The cryptocurrency market has disappointed investors over the past two weeks, failing to deliver the anticipated “Uptober” rally. While early October sell-offs can be attributed to geopolitical tensions between Israel and Iran, several major altcoins have yet to show signs of bottoming out, suggesting the potential for a prolonged correction. As a result, investors may want to consider selling certain cryptocurrencies to mitigate further losses this month.

Top 5 Cryptocurrencies to Consider Selling in October

While Bitcoin has rebounded from the $60,000 level, sparking a relief rally across the altcoin market, on-chain analysis indicates several cryptocurrencies may face continued downward pressure:

Toncoin (TON)

Toncoin has seen a 35% decline over the past 100 days, dropping from $8.17 to $5.28. A downward trendline and lower highs suggest selling pressure on rebounds. Daily active addresses have plummeted from 1,978 to just 207 since August, indicating reduced network activity. TON could potentially fall another 13% to $4.60 support.

Cardano (ADA)

ADA has been consolidating above $3 support in a symmetrical triangle pattern, which could spark renewed bearish momentum. Large holders with 1-10 million ADA have reduced their positions by 5%, from 12.86 billion to 12.19 billion tokens.

Shiba Inu (SHIB)

SHIB continues to struggle with resistance at the $0.00002 level.

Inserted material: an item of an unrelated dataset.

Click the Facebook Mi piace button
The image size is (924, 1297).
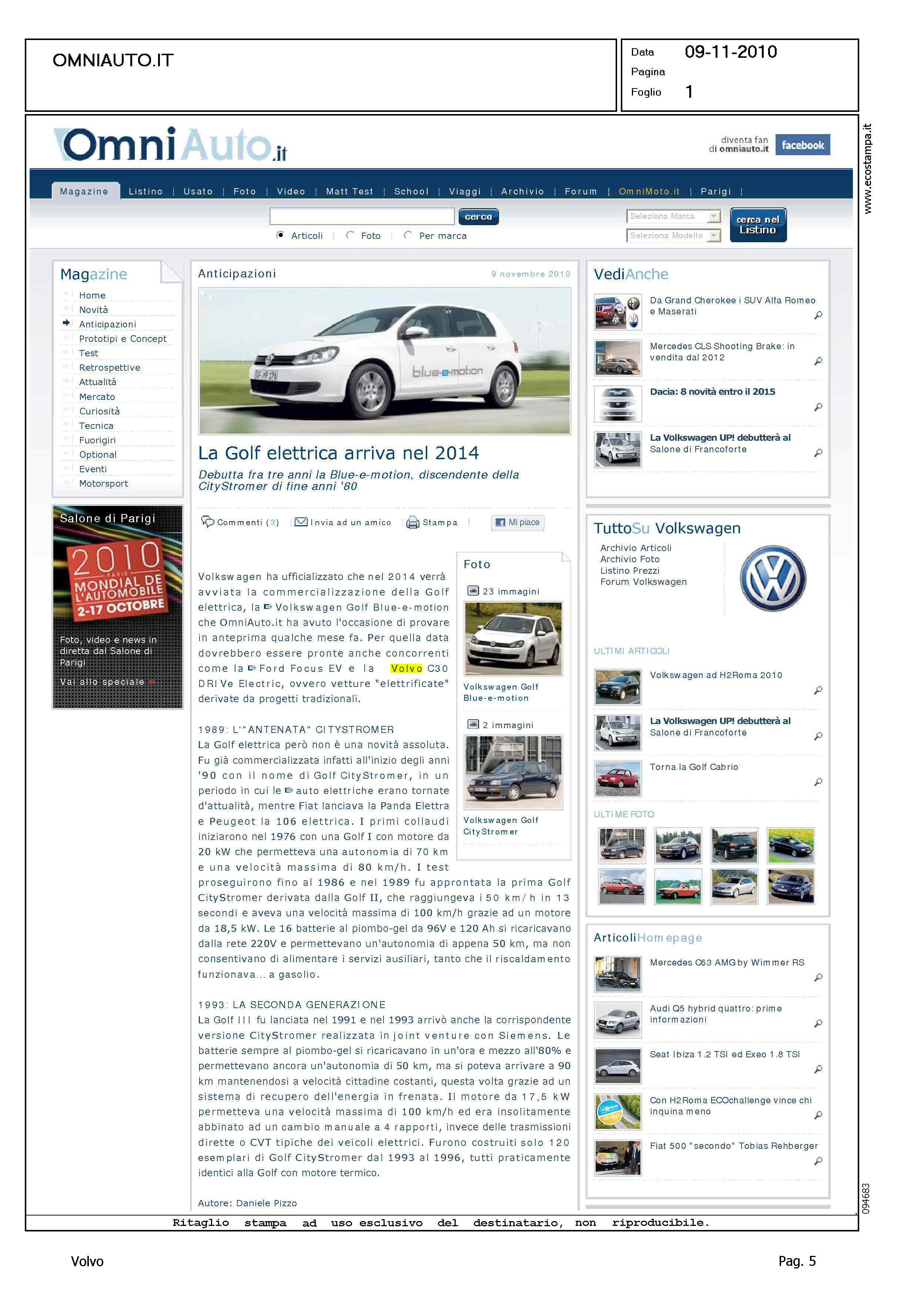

Despite trading at $0.000018, major holders have shown little interest in accumulating more tokens, with supply held by top addresses remaining flat at 61.2% since March.

Litecoin (LTC)

Litecoin has been range-bound since March 2022, showing a lack of decisive momentum. The 30-day MVRV ratio has surged to 27%, suggesting short-term traders may soon take profits. LTC could retrace to test support at $52.

Worldcoin (WLD)

While WLD has broken out above $2.175 resistance, the supply available on exchanges has doubled since mid-April to 72.9 million coins. This increased selling pressure could limit upside potential.

Conclusion

Current market trends point to potential continued corrections for these five cryptocurrencies. Decreased network activity, reduced whale holdings, and increased exchange supply are creating bearish momentum that investors should monitor closely when considering their positions.